-- Opening Marker --

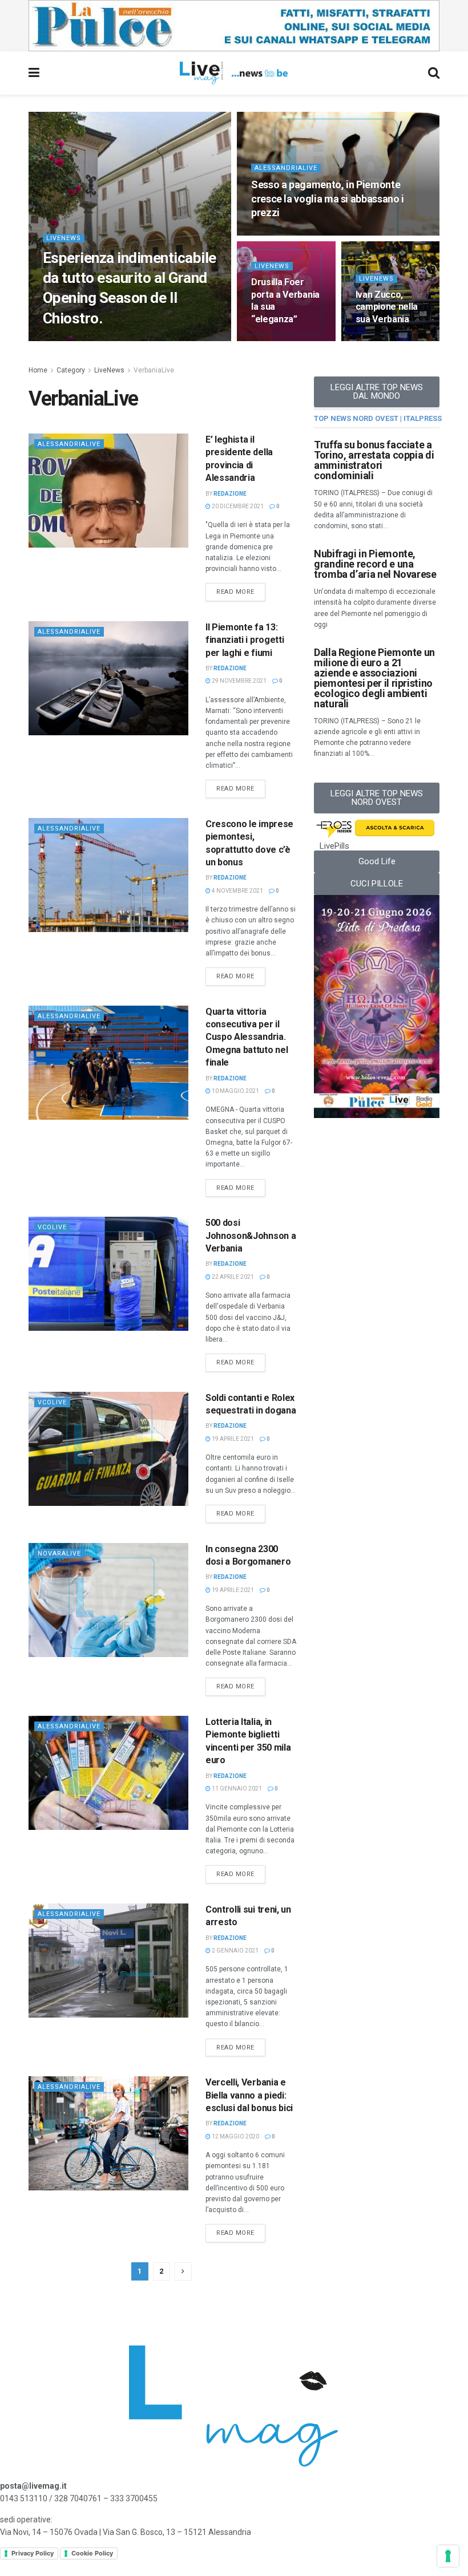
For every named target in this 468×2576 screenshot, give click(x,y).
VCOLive (52, 1227)
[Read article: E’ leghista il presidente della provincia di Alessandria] (108, 491)
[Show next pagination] (183, 2271)
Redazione (230, 494)
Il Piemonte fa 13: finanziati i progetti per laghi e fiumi (244, 640)
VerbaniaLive (154, 370)
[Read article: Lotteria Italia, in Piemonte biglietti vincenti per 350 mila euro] (108, 1773)
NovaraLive (59, 1553)
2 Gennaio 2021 (235, 1950)
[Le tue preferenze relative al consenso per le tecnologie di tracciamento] (448, 2556)
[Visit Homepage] (234, 73)
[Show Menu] (34, 73)
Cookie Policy (92, 2553)
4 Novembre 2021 (237, 891)
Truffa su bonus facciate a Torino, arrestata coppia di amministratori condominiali (374, 460)
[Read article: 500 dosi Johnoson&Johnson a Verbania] (108, 1274)
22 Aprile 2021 (232, 1277)
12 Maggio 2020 (235, 2136)
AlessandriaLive (286, 168)
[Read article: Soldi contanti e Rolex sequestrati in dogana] (108, 1449)
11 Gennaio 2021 (236, 1788)
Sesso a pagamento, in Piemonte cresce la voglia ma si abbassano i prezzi (327, 198)
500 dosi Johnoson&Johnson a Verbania (250, 1235)
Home (38, 370)
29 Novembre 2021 (239, 681)
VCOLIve (52, 1402)
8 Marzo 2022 (277, 340)
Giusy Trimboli (74, 340)
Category (71, 370)
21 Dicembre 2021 (387, 340)
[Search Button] (433, 73)
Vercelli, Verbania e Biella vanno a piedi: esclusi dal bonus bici (249, 2095)
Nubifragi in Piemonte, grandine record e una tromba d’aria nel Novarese (375, 564)
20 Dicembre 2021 (237, 506)
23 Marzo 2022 (278, 234)
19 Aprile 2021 (232, 1439)
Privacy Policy (32, 2553)
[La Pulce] (234, 25)
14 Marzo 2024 (130, 340)
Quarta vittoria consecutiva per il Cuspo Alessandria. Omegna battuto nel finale (246, 1037)
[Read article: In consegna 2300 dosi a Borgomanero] (108, 1600)
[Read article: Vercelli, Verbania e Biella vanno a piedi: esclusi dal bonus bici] (108, 2133)
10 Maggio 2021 (235, 1091)
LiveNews (63, 238)
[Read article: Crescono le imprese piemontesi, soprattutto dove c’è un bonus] (108, 875)
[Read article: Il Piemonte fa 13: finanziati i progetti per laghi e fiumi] (108, 678)
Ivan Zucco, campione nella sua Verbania (387, 307)
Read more (240, 589)
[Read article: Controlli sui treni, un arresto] (108, 1960)
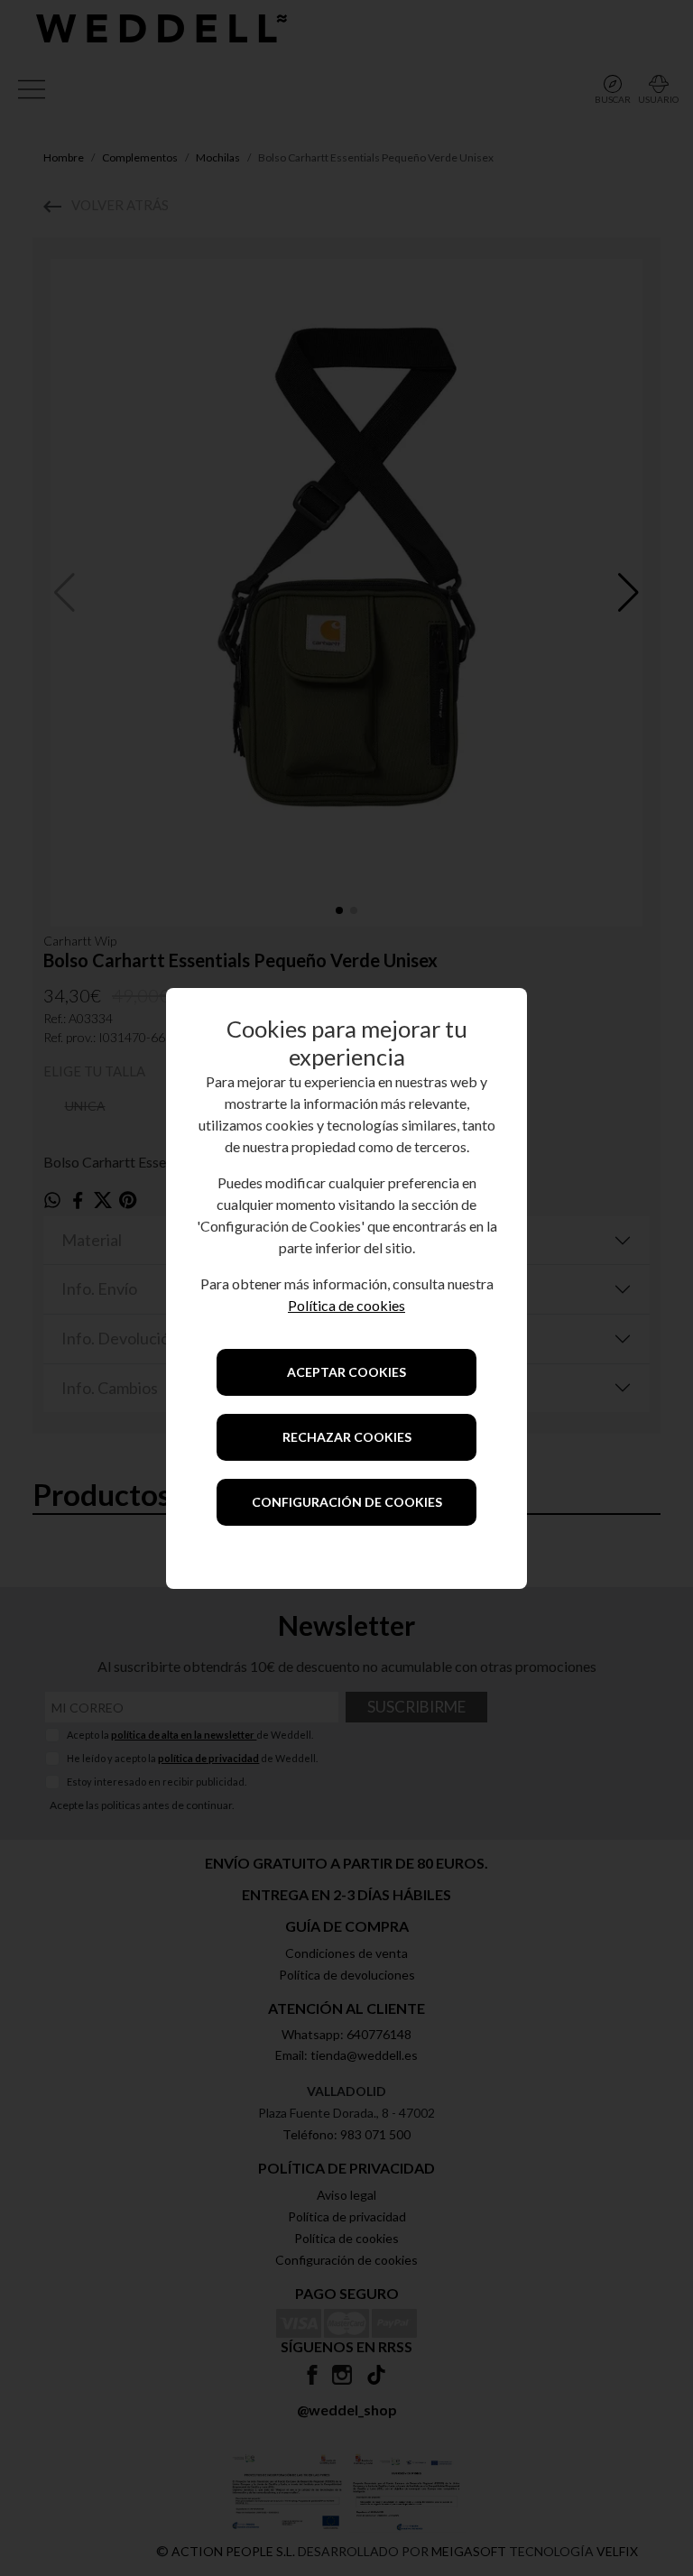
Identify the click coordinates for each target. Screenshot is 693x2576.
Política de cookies (346, 1305)
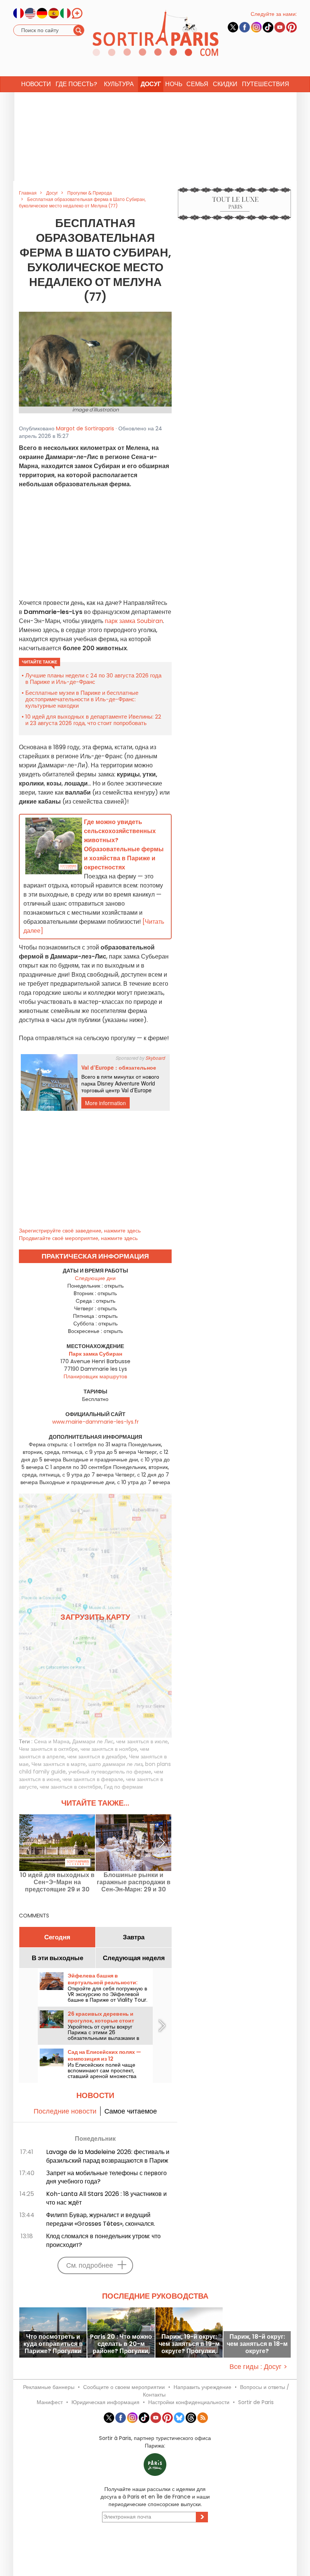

-- Closing Marker --

PROBLEM DESCRIPTION: Please give back exactly the lines from the first line of the records above through the line containing "Redazione (230, 494)", only those and both included, with the pictures removed.

TASK RESULT:
For every named target in this 468×2576 screenshot, give click(x,y).
VCOLive (52, 1227)
[Read article: E’ leghista il presidente della provincia di Alessandria] (108, 491)
[Show next pagination] (183, 2271)
Redazione (230, 494)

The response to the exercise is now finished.